Storm Damage Cost Recovery
On September 15 and 16, 2004, Hurricane Ivan hit the Gulf Coast of Florida and Alabama causing substantial damage in Gulf Power’s service territory. Gulf Power maintains an accumulated provision for property damage to cover the cost of damages from major storms to its transmission and distribution lines and the cost of uninsured damages to its generation facilities and other property. Prior to Hurricane Ivan, the balance in the accumulated provision for property damage was approximately $28 million. The estimated total amount of damage related to Hurricane Ivan charged to the accumulated provision for property damage as of September 2004 was $75.5 million. Gulf Power’s current annual accrual to the accumulated provision for property damage, as approved by the Florida PSC, is $3.5 million. The Florida PSC has also approved additional accrual amounts at Gulf Power’s discretion. Gulf Power is currently reviewing alternatives that would potentially allow for more rapid recovery of these costs. See Note 1 to Gulf Power’s financial statements under “Provision for Property Damage” in Item 8 of the Form 10-K for additional information.
Other Matters
On August 12, 2004, Georgia Power and Gulf Power entered into a PPA with Florida Power & Light (FP&L). Under the agreement, Georgia Power and Gulf Power will provide FP&L with 165 megawatts of capacity annually from the jointly owned Plant Scherer Unit 3 for the period from June 2010 through December 2015. The contract provides for fixed capacity payments and variable energy payments based on actual energy delivered. The contract is contingent upon certain events, including approval of the Florida PSC. The final outcome of this matter cannot now be determined.

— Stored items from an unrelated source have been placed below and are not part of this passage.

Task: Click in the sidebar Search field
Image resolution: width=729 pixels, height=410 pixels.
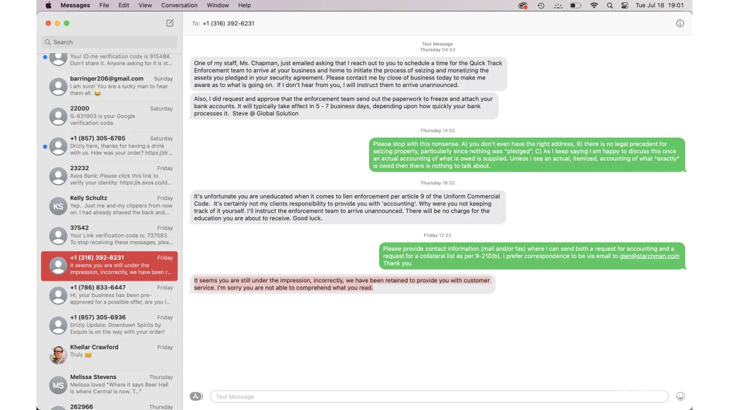Action: (109, 42)
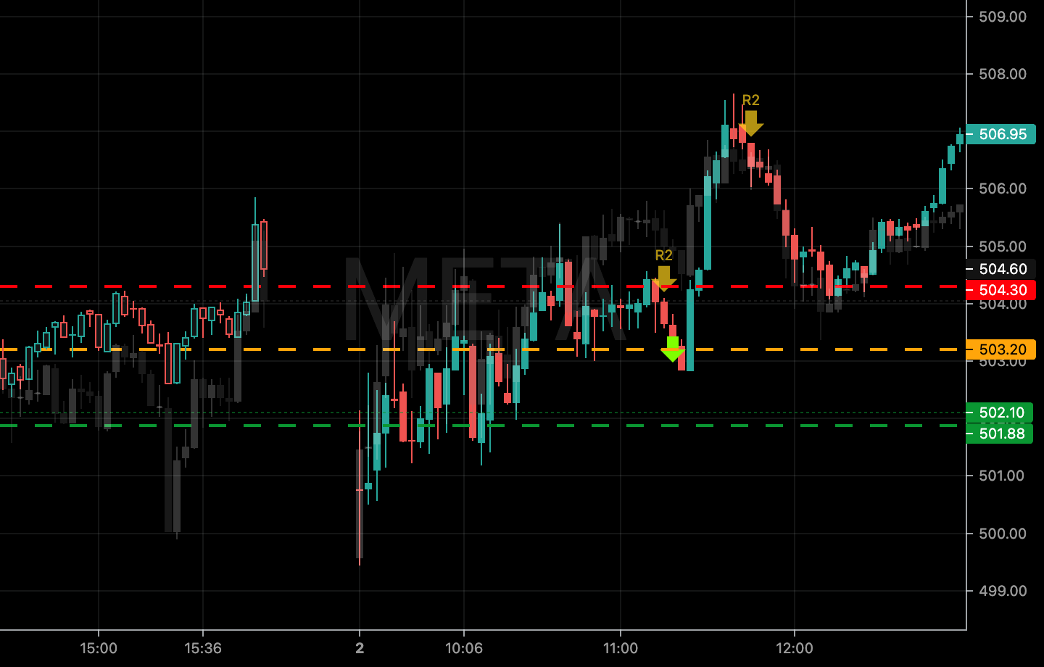Click the green 502.10 price label
Viewport: 1044px width, 667px height.
(x=1001, y=413)
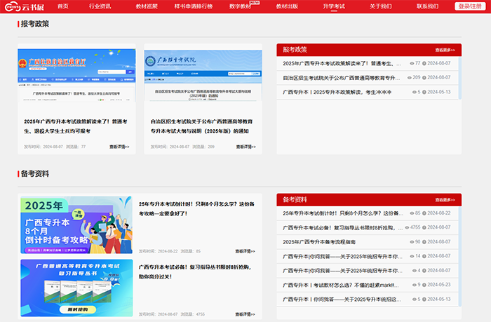Click eye icon beside 77 views count
The width and height of the screenshot is (491, 322).
(x=411, y=63)
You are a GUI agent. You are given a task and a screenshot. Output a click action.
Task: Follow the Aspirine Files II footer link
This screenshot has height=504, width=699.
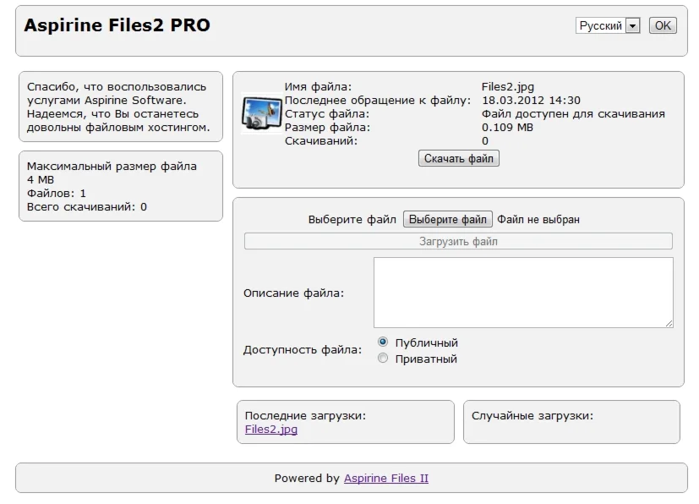pos(385,478)
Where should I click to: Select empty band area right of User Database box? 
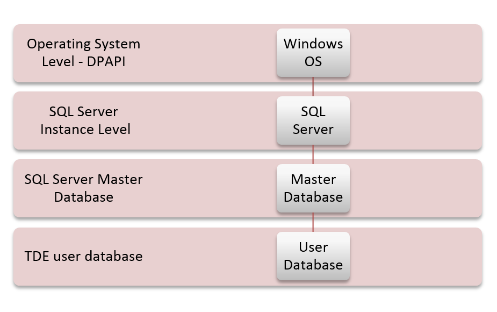point(414,256)
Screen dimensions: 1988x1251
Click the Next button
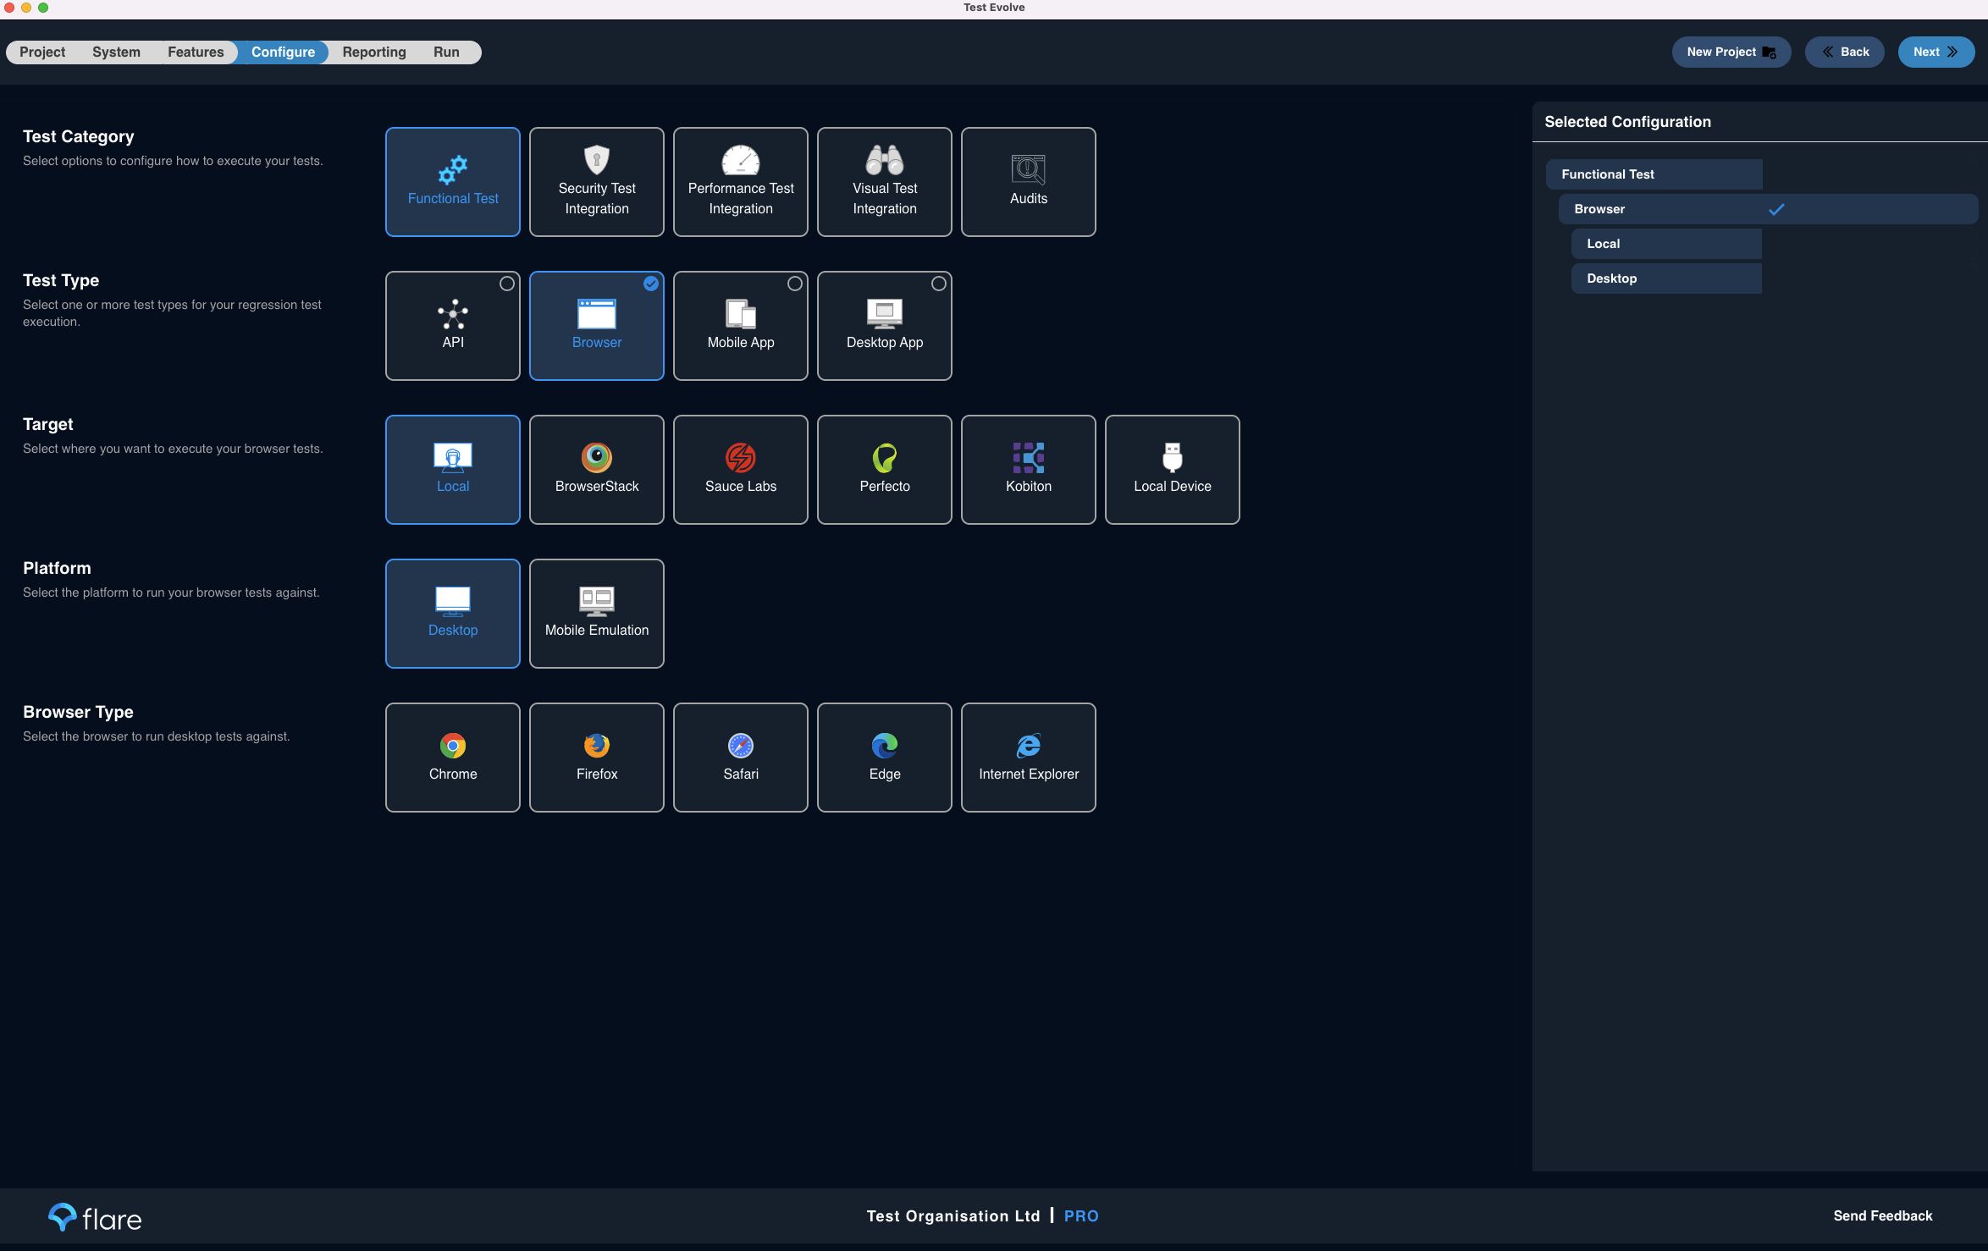[x=1936, y=52]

On October 22, 2004, President Bush signed the American Jobs Creation Act of 2004 (the Jobs Act) into law. The Jobs Act represents the most significant revision to the Internal Revenue Code since 1986. Congress must still develop the regulations that will implement the requirements of the Jobs Act. Gulf Power is currently assessing the impact of the Jobs Act on its taxable income. However, Gulf Power currently does not expect the Jobs Act to have a material impact on its financial statements.
Gulf Power is subject to certain claims and legal actions arising in the ordinary course of business. In addition, Gulf Power’s business activities are subject to extensive governmental regulation related to public health and the environment. Litigation over environmental issues and claims of various types, including property damage, personal injury and citizen enforcement of environmental requirements, has increased generally throughout the United States. In particular, personal injury claims for damages caused by alleged exposure to hazardous materials have become more frequent. The ultimate outcome of such litigation against Gulf Power cannot be predicted at this time; however, management does not anticipate that the liabilities, if any, arising from such current proceedings would have a material adverse effect on Gulf Power’s financial statements.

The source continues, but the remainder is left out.